Authoritarian regimes often censor websites for those within their borders, threatening free and open communication on the Internet. Measuring what is blocked, how censors operate, and how censorship changes over time is essential to understanding and circumventing these censorship efforts.
Unfortunately, it is challenging to measure such things, particularly in countries that restrict researchers’ ability to get local vantage points.
Through my Pulse Research Fellowship, I am building on research that my colleagues and I at the University of Maryland and the University of Chicago have been working on to overcome several of these challenges and improve how the measurement community can longitudinally measure censorship without requiring assistance from within the country.
Apply now for the 2024 Pulse Research Fellowship [link]

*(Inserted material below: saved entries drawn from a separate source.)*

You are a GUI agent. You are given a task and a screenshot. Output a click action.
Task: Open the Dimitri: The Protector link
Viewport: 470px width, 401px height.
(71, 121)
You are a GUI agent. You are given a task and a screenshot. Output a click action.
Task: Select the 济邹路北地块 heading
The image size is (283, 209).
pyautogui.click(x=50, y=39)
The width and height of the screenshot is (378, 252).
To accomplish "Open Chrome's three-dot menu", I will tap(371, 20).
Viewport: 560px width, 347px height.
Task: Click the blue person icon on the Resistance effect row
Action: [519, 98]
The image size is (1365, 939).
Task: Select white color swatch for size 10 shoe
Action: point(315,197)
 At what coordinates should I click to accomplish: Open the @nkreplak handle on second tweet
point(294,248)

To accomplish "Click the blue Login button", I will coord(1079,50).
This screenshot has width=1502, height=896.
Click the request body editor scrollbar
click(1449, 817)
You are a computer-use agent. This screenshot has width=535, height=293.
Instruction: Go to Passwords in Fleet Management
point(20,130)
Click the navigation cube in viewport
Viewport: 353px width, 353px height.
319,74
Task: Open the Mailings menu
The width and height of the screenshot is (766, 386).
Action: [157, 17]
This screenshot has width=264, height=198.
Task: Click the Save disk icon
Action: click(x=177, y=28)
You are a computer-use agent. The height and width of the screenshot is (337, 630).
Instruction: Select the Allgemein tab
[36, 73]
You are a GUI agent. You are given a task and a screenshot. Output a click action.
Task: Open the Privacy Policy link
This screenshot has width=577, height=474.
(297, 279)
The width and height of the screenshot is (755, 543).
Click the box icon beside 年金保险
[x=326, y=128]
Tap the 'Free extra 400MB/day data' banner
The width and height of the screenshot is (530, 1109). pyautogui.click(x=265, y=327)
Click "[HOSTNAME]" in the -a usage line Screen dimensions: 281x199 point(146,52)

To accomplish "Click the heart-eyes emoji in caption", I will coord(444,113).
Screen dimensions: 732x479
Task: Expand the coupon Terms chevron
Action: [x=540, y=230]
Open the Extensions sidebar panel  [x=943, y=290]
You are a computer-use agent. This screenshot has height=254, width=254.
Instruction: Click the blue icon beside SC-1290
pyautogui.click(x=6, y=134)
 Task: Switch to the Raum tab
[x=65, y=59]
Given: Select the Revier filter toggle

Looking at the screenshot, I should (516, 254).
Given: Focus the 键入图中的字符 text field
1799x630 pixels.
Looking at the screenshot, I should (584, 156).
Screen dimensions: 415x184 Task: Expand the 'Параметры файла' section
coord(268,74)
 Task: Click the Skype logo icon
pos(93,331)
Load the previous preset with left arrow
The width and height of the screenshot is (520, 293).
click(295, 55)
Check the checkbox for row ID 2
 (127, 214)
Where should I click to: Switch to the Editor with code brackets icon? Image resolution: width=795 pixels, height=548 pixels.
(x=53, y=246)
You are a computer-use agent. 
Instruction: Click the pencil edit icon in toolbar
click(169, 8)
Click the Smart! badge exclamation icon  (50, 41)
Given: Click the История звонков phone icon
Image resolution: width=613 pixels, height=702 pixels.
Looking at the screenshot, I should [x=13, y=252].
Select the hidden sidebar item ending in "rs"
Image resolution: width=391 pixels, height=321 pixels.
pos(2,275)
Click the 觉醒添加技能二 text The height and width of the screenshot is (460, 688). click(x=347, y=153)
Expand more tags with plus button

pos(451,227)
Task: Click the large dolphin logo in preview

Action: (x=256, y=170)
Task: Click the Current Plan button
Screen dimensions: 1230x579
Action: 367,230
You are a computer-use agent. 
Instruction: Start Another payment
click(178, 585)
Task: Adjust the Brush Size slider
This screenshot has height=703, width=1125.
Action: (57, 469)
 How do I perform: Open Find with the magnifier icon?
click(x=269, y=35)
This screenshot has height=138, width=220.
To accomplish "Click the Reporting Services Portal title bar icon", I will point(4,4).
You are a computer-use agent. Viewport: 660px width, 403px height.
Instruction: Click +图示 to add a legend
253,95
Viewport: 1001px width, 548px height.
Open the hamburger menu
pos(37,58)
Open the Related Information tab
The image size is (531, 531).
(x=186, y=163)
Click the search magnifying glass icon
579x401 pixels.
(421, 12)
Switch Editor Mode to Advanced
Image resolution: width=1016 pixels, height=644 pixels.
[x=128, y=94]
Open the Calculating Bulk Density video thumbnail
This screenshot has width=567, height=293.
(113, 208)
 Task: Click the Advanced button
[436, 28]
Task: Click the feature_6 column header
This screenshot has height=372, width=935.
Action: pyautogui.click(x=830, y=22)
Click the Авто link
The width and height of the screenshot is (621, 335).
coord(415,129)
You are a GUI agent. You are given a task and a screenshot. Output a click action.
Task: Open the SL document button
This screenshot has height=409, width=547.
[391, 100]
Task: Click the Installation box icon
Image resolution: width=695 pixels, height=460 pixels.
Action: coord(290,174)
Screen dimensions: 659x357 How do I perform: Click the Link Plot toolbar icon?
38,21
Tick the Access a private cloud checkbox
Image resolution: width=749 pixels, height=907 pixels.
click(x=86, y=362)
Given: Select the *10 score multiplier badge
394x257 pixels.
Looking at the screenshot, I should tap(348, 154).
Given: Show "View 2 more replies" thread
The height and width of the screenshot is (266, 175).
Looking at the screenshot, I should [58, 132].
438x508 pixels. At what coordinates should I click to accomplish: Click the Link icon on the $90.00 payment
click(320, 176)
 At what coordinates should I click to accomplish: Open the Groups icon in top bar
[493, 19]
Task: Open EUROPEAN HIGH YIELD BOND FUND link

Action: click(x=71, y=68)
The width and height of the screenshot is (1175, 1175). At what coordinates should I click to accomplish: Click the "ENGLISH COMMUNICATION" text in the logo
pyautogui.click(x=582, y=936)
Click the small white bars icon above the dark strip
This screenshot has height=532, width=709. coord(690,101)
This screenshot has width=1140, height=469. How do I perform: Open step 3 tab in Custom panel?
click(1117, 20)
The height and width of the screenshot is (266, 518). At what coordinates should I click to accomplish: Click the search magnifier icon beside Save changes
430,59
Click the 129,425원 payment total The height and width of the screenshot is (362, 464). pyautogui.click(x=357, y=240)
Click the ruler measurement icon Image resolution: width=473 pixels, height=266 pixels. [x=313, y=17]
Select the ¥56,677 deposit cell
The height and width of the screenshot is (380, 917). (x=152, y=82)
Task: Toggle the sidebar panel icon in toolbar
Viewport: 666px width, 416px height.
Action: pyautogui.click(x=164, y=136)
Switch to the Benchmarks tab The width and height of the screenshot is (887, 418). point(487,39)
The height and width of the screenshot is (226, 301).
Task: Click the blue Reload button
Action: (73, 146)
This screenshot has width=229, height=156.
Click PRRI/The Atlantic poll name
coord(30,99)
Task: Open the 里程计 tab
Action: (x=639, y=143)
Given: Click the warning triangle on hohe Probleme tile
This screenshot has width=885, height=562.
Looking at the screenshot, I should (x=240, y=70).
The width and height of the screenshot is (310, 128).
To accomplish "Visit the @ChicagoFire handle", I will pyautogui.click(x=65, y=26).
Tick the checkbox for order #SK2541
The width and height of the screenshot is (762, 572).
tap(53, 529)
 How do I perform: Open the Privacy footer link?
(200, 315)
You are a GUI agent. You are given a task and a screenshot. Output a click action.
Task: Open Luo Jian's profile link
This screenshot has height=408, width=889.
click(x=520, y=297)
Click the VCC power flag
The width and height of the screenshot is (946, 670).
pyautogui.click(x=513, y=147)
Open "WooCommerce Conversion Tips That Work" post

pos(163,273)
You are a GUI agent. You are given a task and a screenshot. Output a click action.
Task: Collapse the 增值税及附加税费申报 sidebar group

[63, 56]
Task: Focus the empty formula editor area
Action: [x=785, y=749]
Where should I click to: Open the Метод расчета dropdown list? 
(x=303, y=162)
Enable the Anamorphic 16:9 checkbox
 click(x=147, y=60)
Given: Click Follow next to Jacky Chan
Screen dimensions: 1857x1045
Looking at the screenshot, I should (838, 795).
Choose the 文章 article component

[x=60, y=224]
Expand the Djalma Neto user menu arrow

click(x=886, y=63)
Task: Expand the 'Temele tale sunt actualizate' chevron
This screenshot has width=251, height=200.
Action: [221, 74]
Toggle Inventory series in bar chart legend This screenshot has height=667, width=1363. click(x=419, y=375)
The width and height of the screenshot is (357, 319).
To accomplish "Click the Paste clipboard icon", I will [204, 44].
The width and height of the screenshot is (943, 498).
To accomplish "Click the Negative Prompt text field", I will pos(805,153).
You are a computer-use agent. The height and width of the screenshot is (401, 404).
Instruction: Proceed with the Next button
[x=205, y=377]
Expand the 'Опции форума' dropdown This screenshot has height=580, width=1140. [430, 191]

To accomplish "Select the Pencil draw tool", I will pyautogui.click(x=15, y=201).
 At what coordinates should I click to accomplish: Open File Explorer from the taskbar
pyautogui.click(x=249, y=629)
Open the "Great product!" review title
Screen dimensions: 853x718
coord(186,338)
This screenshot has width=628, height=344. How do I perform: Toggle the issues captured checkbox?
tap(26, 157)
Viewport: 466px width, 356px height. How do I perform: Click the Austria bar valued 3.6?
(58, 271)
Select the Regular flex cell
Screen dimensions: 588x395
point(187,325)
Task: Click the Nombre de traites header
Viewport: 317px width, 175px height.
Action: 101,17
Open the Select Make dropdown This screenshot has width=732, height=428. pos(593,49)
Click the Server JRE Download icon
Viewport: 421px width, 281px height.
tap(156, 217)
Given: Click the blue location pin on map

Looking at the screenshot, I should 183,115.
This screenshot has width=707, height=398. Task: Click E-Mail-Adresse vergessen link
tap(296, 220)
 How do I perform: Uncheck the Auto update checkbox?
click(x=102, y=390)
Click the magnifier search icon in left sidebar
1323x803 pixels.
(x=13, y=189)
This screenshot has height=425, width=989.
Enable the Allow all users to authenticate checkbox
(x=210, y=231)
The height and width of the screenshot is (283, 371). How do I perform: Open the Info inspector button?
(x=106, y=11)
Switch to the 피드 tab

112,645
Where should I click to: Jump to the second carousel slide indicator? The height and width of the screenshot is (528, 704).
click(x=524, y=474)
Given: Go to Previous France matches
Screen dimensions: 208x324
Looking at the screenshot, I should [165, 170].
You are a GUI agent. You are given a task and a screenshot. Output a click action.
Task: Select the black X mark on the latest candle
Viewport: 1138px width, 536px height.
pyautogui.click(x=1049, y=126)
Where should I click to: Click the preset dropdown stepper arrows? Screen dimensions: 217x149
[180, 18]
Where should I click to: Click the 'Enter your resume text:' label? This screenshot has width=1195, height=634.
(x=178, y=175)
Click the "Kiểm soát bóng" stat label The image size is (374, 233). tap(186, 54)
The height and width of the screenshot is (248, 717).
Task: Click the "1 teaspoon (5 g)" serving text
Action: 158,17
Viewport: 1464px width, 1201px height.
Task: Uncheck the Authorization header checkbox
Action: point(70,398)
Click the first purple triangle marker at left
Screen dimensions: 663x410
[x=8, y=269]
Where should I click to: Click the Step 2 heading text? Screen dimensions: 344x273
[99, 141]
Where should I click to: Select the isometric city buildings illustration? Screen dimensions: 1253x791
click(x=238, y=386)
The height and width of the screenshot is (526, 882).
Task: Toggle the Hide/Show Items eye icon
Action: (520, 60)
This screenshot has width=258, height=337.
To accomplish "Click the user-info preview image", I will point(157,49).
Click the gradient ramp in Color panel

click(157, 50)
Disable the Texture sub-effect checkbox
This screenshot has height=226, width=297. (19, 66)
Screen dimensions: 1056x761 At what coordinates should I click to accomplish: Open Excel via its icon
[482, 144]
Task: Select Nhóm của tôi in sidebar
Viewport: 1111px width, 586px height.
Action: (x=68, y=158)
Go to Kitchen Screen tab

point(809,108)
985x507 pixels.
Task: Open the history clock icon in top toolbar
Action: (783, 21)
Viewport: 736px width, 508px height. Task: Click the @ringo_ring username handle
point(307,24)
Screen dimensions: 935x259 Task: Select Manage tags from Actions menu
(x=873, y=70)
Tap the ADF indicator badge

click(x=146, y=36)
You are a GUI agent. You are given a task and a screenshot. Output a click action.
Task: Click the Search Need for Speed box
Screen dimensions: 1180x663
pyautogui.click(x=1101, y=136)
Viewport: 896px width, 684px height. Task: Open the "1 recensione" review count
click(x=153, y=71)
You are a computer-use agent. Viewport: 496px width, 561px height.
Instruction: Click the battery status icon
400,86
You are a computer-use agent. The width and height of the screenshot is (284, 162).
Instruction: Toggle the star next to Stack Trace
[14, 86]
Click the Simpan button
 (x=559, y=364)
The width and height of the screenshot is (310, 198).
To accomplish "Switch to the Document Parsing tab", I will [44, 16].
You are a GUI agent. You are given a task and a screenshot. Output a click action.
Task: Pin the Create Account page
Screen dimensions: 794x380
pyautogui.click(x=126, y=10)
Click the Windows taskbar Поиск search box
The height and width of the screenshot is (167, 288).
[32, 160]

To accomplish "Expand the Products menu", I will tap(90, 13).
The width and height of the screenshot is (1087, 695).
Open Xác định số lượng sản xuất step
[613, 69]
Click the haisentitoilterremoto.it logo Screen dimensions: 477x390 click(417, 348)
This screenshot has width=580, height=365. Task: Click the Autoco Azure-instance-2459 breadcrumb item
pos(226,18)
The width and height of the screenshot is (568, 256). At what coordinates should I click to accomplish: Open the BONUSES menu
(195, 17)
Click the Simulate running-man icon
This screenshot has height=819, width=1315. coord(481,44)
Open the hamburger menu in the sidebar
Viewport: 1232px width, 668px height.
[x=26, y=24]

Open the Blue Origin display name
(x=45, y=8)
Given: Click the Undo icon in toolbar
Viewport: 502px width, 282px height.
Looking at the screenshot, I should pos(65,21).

Censorship is Traditionally Measured In-Country
There is currently a wide array of efforts—like OONI and CensoredPlanet—measuring Internet censorship by requesting URLs and observing whether the corresponding websites are accessible. A limitation of these projects is that they rely on volunteers or finding vantage points within censored countries to conduct these requests.
This is further compounded in countries with small populations, highly repressive regimes, low Internet penetration rates, and poor Internet infrastructure. In such countries, even when vantage points are available, they are often limited to only a small handful of measurements, followed by periods of no or low measurement—giving us only a glimpse of censorship at a single point in time.
Our Approach Measures Censorship From the Outside
To overcome this challenge, my colleagues and I developed a novel technique that can longitudinally measure censorship without requiring assistance from within the country. This technique takes advantage of two quirks with the ways some countries censor.
Many countries deploy bidirectional censorship that blocks censored traffic regardless of whether the request censors receive originates from inside or outside the country (Figure 1). This means we can have our clients measure the level of censorship by sending requests from outside the censored country to servers inside the censored country.
However, finding these public servers inside censored countries can be burdensome for the above reasons.
Yet, we don’t always need a responsive server to trigger censorship bidirectionally because some censoring devices (middleboxes) exhibit TCP noncompliant behavior.
A middlebox is a computer networking device that can transform, inspect, filter, and manipulate Internet traffic — otherwise known as connection tampering — that is deemed restricted between clients and servers due to copyright infringement, corporate network interference, or Internet censorship.
Tricking Censors Into Censoring
A regular HTTP(S) censorship event occurs when a client connects to a live server with a TCP three-way handshake and sends a PSH+ACK packet that contains a request to a censored website. The censor sees this request and takes blocking action by either dropping or throttling the client’s traffic, sending a blockpage back to the client, or sending a reset packet (Figure 2), denoted as RST, back to the client to terminate the connection.
The TCP three-way handshake requires a response from the server—a SYN+ACK packet. However, our goal is to measure censorship in places where there isn’t a server at all.
To achieve our goal, we rely on the fact that censors are expected to miss some packets within a connection due to asymmetric routes, load balancing, and heavy traffic. For example, a censor may miss the ACK packet sent from a client to the server in a TCP three-way handshake.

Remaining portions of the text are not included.